See, we confuse thinking with doing all the time. We mistake the mental energy we invest – the stress, the doubt, the endless strategising – for actual action. And then we feel frustrated when things don’t change.
The truth is, if you’re consistently doing things that make a difference, you are doing enough.
The illusion of productivity
There’s a psychological term for this: action bias – our tendency to feel like we’re progressing simply because we’re engaged with a problem, even when we’re not taking meaningful steps to solve it (Patt & Zeckhauser, 2000).
Reading fitness content? Doesn’t count.
Overanalysing your meal plan? Doesn’t count.
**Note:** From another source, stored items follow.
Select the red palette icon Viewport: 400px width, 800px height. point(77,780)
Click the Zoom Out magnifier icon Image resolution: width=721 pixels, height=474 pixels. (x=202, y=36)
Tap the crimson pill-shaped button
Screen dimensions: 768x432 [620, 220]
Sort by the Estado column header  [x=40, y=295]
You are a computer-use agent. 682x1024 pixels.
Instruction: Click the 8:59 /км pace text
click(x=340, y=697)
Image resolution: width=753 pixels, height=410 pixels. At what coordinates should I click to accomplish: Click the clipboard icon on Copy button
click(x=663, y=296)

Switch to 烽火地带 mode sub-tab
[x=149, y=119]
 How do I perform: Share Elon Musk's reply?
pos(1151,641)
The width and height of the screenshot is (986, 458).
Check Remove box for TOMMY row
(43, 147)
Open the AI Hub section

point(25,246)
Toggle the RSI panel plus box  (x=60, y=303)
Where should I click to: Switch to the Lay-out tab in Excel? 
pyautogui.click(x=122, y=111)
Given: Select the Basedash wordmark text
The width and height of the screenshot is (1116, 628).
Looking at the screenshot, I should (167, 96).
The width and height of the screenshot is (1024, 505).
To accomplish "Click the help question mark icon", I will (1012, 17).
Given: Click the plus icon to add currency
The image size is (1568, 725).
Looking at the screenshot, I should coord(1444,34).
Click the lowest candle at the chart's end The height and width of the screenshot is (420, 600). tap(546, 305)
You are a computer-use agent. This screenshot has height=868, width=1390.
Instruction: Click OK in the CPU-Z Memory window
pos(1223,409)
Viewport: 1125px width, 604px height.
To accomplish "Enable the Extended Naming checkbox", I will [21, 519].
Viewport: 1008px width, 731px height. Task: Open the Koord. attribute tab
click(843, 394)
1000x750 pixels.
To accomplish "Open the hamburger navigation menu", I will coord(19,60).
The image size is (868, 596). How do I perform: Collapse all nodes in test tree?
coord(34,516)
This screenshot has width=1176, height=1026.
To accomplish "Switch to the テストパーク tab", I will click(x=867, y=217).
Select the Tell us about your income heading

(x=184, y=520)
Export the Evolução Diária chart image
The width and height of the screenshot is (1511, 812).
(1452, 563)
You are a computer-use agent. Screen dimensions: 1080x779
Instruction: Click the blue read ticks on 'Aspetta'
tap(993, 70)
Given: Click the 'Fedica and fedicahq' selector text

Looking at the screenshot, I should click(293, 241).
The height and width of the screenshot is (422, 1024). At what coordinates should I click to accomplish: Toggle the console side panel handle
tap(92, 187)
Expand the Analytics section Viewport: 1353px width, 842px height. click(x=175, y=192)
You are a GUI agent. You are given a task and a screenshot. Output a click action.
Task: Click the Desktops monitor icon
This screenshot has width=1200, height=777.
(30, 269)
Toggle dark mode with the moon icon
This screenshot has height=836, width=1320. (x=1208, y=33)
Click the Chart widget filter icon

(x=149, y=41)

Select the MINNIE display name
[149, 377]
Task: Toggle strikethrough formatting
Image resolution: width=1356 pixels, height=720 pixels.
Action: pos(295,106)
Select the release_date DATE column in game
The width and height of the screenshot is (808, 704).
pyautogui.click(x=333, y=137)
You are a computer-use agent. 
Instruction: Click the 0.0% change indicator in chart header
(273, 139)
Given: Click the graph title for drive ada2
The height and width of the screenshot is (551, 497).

Comparing progress photos without taking new ones? Doesn’t count.
Meanwhile, the real work – showing up, training, fuelling your body properly, sleeping well, progressing bit by bit – is what actually matters.
Not being enough
One of my biggest fears in life is not being enough. Not smart enough. Not successful enough. Not capable enough.
It doesn’t matter how much work I’ve done or how secure I feel 99% of the time – self-doubt has an ‘abit of creeping in – that moment when you think you’re making progress, and then a little voice whispers:
there’s always somebody taller, with more of a wit
and he’s equipped to enthral her and her friends think he’s fit
Arctic Monkeys, ‘Bigger Boys & Stolen Sweethearts’
That line always stuck with me – not because it’s just about relationships but because it’s about comparison. Fitness, career, life – it’s easy to feel like there’s always someone ahead of you, making more progress, doing it “better.”
And when we get stuck in that mindset, we start thinking instead of doing. Overanalysing instead of acting. Worrying about being enough instead of becoming enough.
The fear of not being enough won’t disappear overnight. But action makes it quieter. Lifting a bit more each week. Eating better. Showing up, even when you don’t feel like it. Because the only real way to silence self-doubt is to prove it wrong.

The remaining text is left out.